| Provided passage |

○ ○ ○

Inside Langley Lane Hide
Having to visit Witney today gave me the excuse, if excuse was needed to make the short drive from there to Standlake where I left the car parked off the road and made my way through the footpaths to the distant Langley Lane Hide, which is the most favourable hide from which to observe the Great White Egret.

The footpaths are narrow and you lose all sense of location as they wind through high, dense banks of brambles and hawthorn. On the other side of the high hedges on both sides of the path there are trailer homes but you would never know it as the hedges are so high and thick that they totally obscure the homes. At this time of year the hedges are full of pale mauve blackberry blossom, festooned over the hawthorns and the blackberry bushes are extending their long thorny green runners out over the path to snag the unwary passer by. As I progressed many Red Admirals, dark and energetic flew to intercept me as I inadvertently disturbed them from their nectaring on the bramble flowers. They are invariably pristine, smart in their velvety black and red patterning, come to fruition from eggs laid on nettles by migrant parents that had arrived earlier in the Spring

The odd Comma, Gatekeeper and Meadow Brown added some variety to the pageant of admirals and various whistles, tacks and flutey notes from deep in the hedges evidenced that birds were deep within the green tangle.

I turned onto an even narrower footpath, made into a tunnel of green by the overhead intertwining branches of the small trees that grew on either side of the narrow path. 


A young Marsh Tit hung upside down from a branch, chiselling at a crack in the bark and was loathe to leave even when I was almost upon it, and another brown shape, clinging mouse like to a slender tree trunk revealed itself to be a young Tree Creeper, still spotty grey on brown in its juvenile feathering.

Reaching the end of the footpath I turned right through two metal gates and  some two hundred metres down a wider track that was for the use of farm vehicles was the boardwalk to the hide.

○ ○ ○

| Required task 1 |
In the account of the walk to Langley Lane Hide, edit the part from "I turned onto" up to and including "its juvenile feathering." so that "tunnel" becomes "corridor".
| Required task 2 |
According to the account of the walk to Langley Lane Hide, which bird is that hide the most favourable place to observe?
| Required task 3 |
Condense the paragraph of the account of the walk to Langley Lane Hide that begins "The footpaths are narrow", keeping its main facts.

| Available data |
○ ○ ○

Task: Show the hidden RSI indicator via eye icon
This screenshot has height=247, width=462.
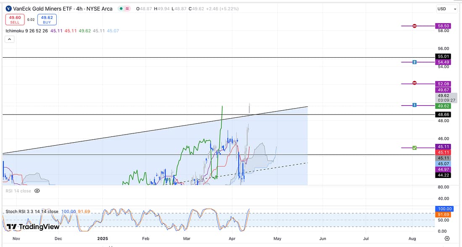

○ ○ ○

| Exercise response 1 |
I turned onto an even narrower footpath, made into a corridor of green by the overhead intertwining branches of the small trees that grew on either side of the narrow path. 


A young Marsh Tit hung upside down from a branch, chiselling at a crack in the bark and was loathe to leave even when I was almost upon it, and another brown shape, clinging mouse like to a slender tree trunk revealed itself to be a young Tree Creeper, still spotty grey on brown in its juvenile feathering.

| Exercise response 2 |
The Great White Egret.

| Exercise response 3 |
The narrow footpaths wind through high, dense banks of brambles and hawthorn, and the thick hedges on both sides completely hide the trailer homes beyond them. At this time of year the hedges are full of pale mauve blackberry blossom, and thorny runners reach out over the path. Many pristine Red Admirals, disturbed from nectaring on the bramble flowers, flew up at the walker. They had developed from eggs laid on nettles by migrant parents that arrived earlier in the spring.